**** Dataset excerpts ****

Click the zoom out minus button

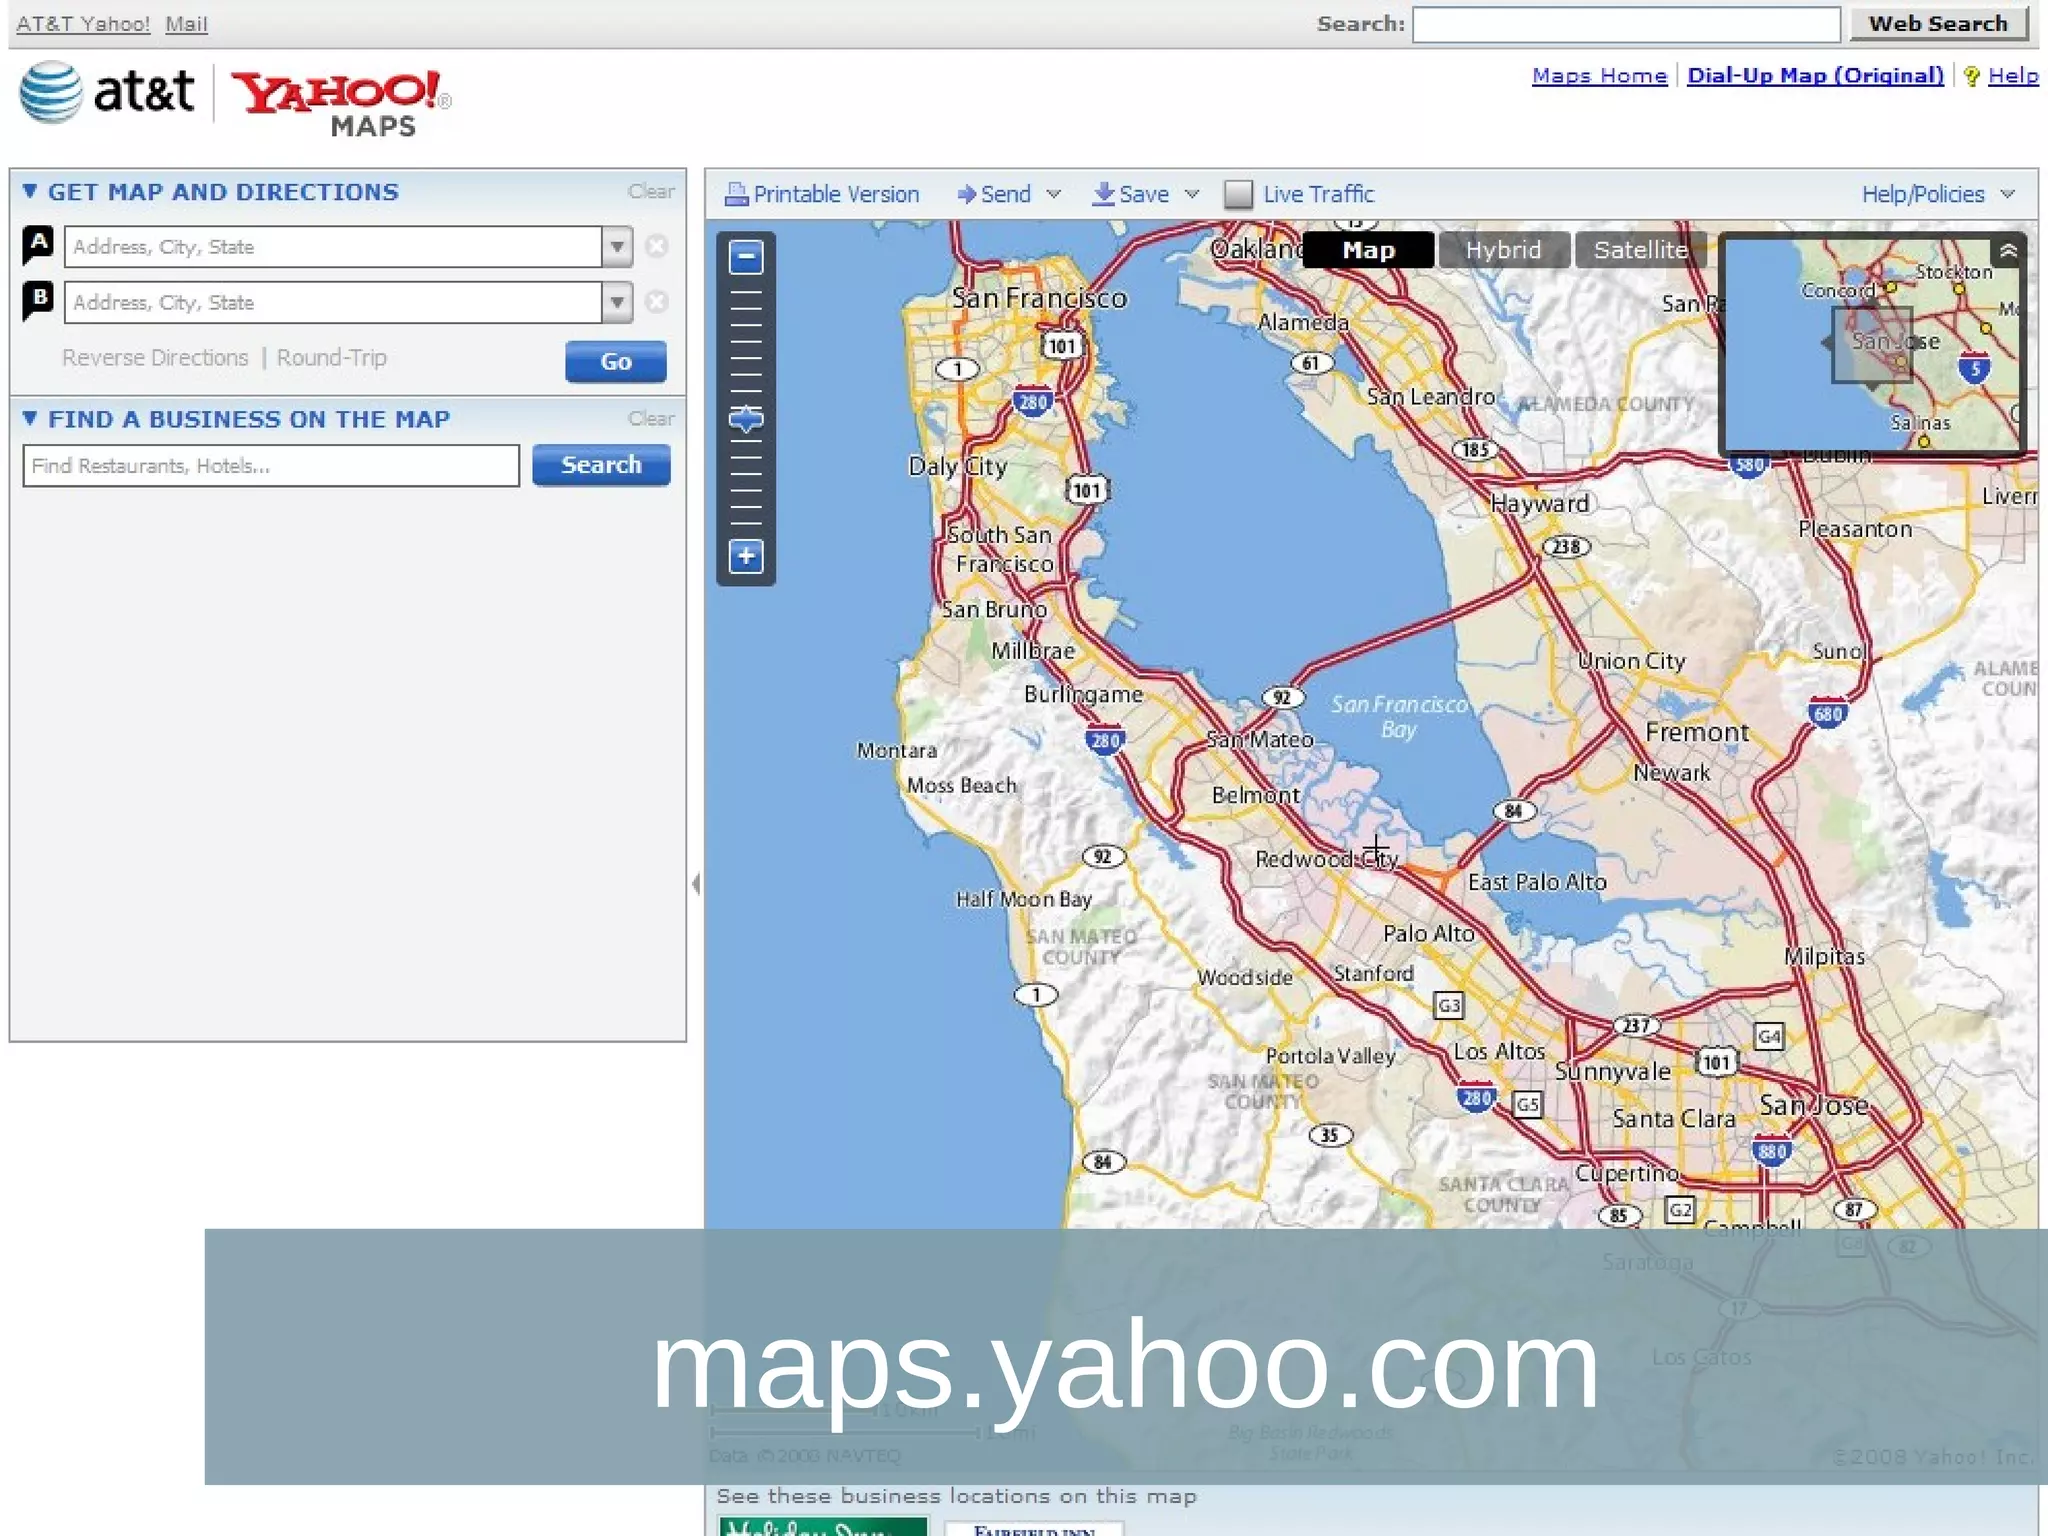pos(746,257)
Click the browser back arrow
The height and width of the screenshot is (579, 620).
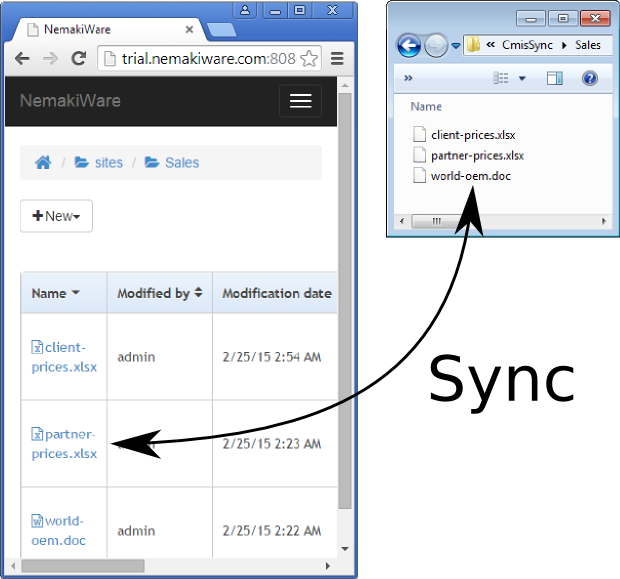point(22,59)
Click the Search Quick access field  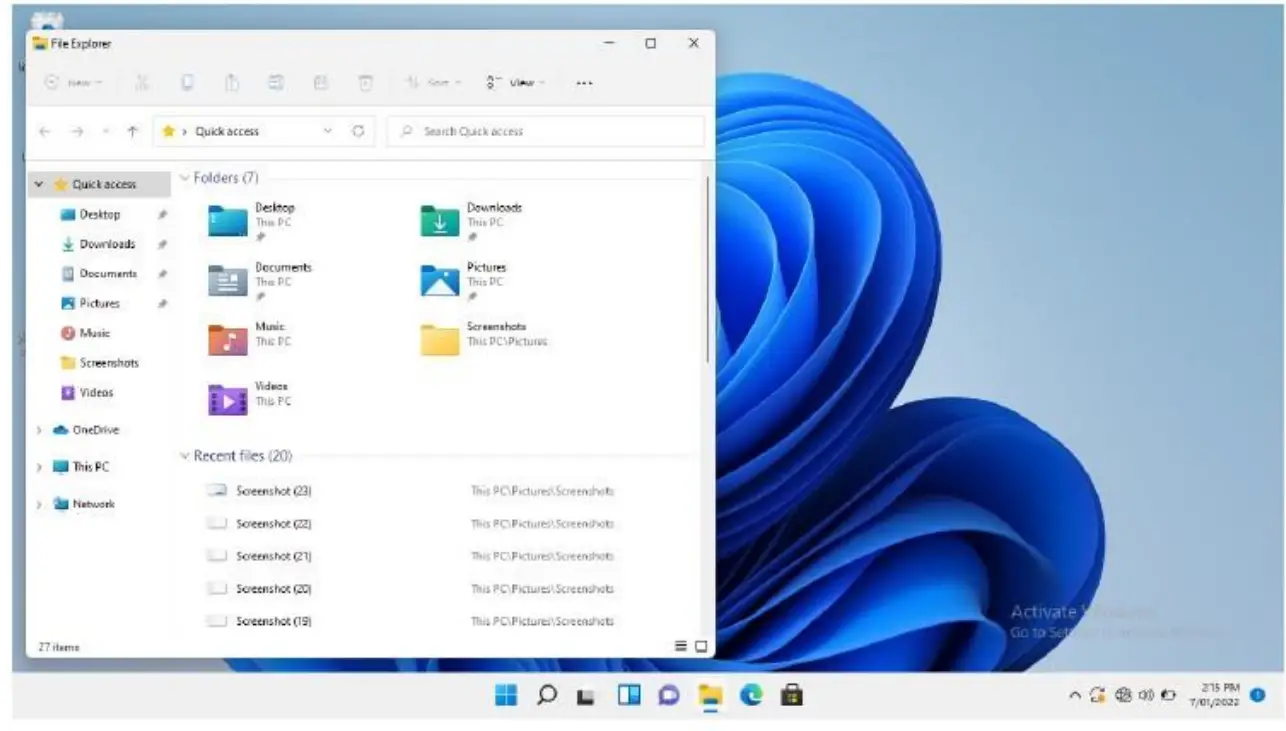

****

# [What to do]
Can you extract every line of text from the listing above, word for word, leaving the pictures out of your answer?

# [Answer to the task]
Click the zoom out minus button

pos(746,257)
Click the browser back arrow
The height and width of the screenshot is (579, 620).
point(22,59)
Click the Search Quick access field  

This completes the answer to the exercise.